There’s a saying in baseball that momentum is only as strong as tomorrow’s starting pitcher.

Although Red Sox pitcher Jon Lester had a perfect game going through the first three innings in Game 7 of the ALDS, it was Rays hurler Matt Garza who went to another level to lead his team to an AL pennant.

With nine strikeouts, Garza cruised through seven, closing out every inning with a K, including a strike ‘em out throw ‘em out in the sixth. Tropicana Field exploded with a roaring echo of cow bells and cheers after that key play – only to fall on the deaf ears of Garza, who’d elected to use earplugs to heighten his focus and elevate his intensity.

The team’s momentum with carry through into the seventh inning, when Lester allowed Tampa’s first three batters on base with consecutive hits.

Even after loading the bases in the eighth inning, the Sox couldn’t muster a single run against Joe Madden’s rotation of relief pitchers. When push came to shove, and the Rays looked like they were on the verge of heartbreaking defeat, the club’s skipper looked to an unlikely source to close things out.

Twenty-three-year-old rookie left-hander David Price became the fifth and final pitcher of the inning as he took to the mound with the bases juiced. Yet again, Madden’s managerial madness paid off as any jitters of pitching in a high pressure situation seemed to be nonexistent as Price glared down J.D. Drew with a stone-face and struck him out to end the inning on four pitches. Price would return to the mound in the ninth and make short work of the Red Sox to send Tampa Bay to its first World Series in franchise history.

After a year surrounded by scepticism and doubt around the league about the Rays “lucky” regular season, one thing is definitely for certain: this season is no fluke. Tampa Bay continually battled through adversity, only to repeatedly come out on top.

Time after time, the Rays’ resilience has surfaced from every player in the lineup. With both Evan Longoria and B.J. Upton each on the verge of breaking the MLB record for the most individual home runs in a postseason (not to mention both being the youngest players in MLB history to do so), the team’s roster shows no real kinks in its armor.

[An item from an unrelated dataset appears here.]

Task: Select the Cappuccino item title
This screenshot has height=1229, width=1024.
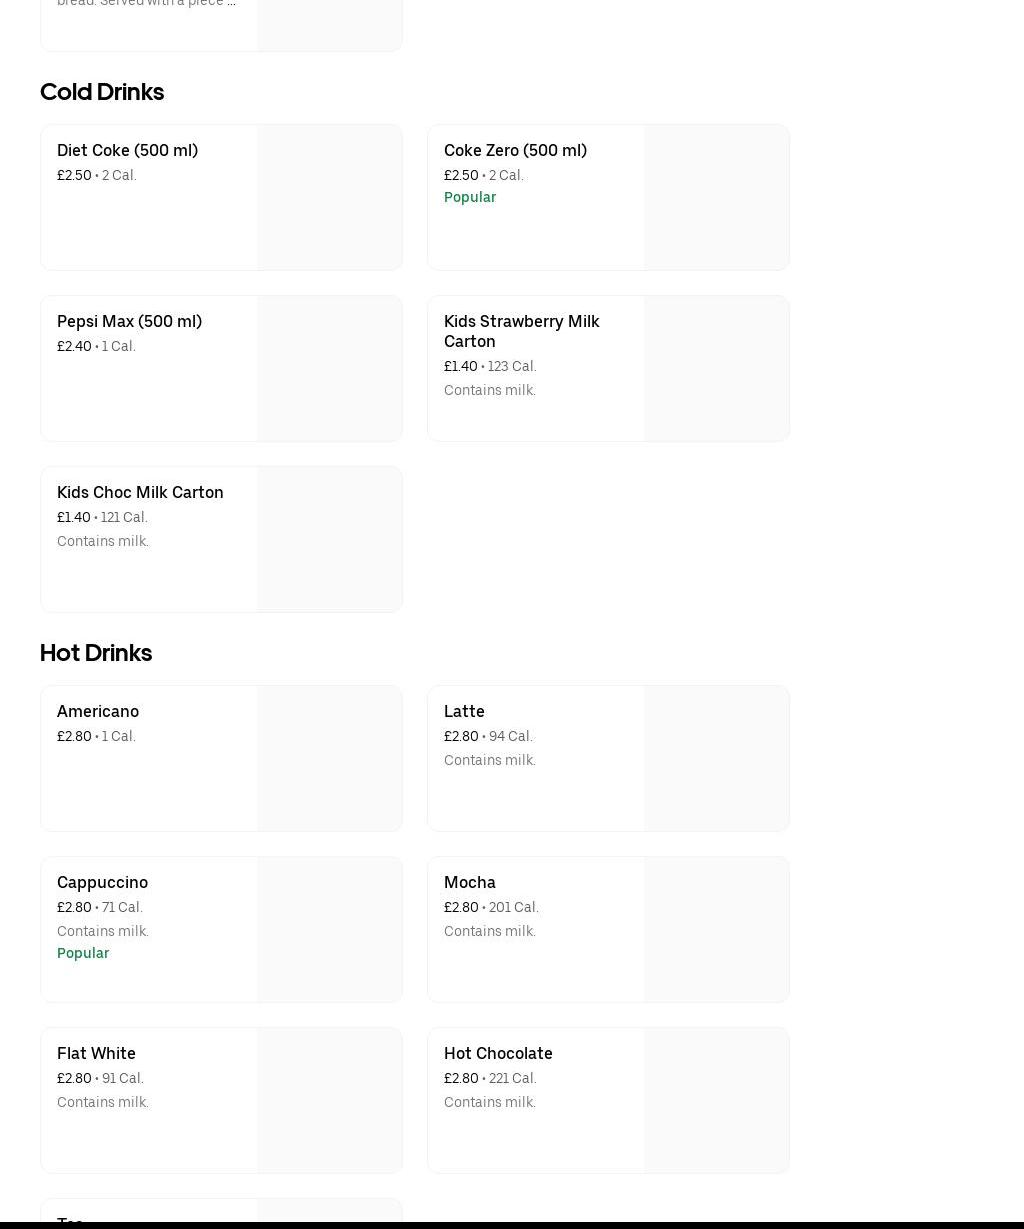Action: tap(102, 882)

The balanced lineup of both lefty and righty power hitters will be sure to give any opposing pitching rotation a strategic nightmare – something the Phillies will surly have a hard time wrapping their heads around.

Tampa seems to always get a steady stream of production from seemingly unlikely heroes like Rocco Baldelli, who drove in the winning running in the fifth, or Willy Aybar, who homered in the seventh to help cushion the lead.

With a great starting rotation (Scott Kazmir, Jame Shields, Garza), a deep bullpen, a series of diverse weapons throughout the roster and veteran All-Star leadership from the likes of Carl Crawford, it should be no surprise that this team’s in the World Series.

Of course, you may recall they’d lost close to 1,000 games in its first 10 years in the league, and that this 11th year was the first time the franchise had ever broken the .500 marker.

It all became a distant memory when the club chalked up over 100 wins this season (including playoffs) and had enough poise and character to come out on top in the toughest division in all of the bigs.

With Game 1 of the World Series upon us, the team may once have been the laughing stock of Major League Baseball, but it’s become quite apparent the Rays are certainly getting the last laugh now!

This is officially your last chance to jump on the Bandwagon!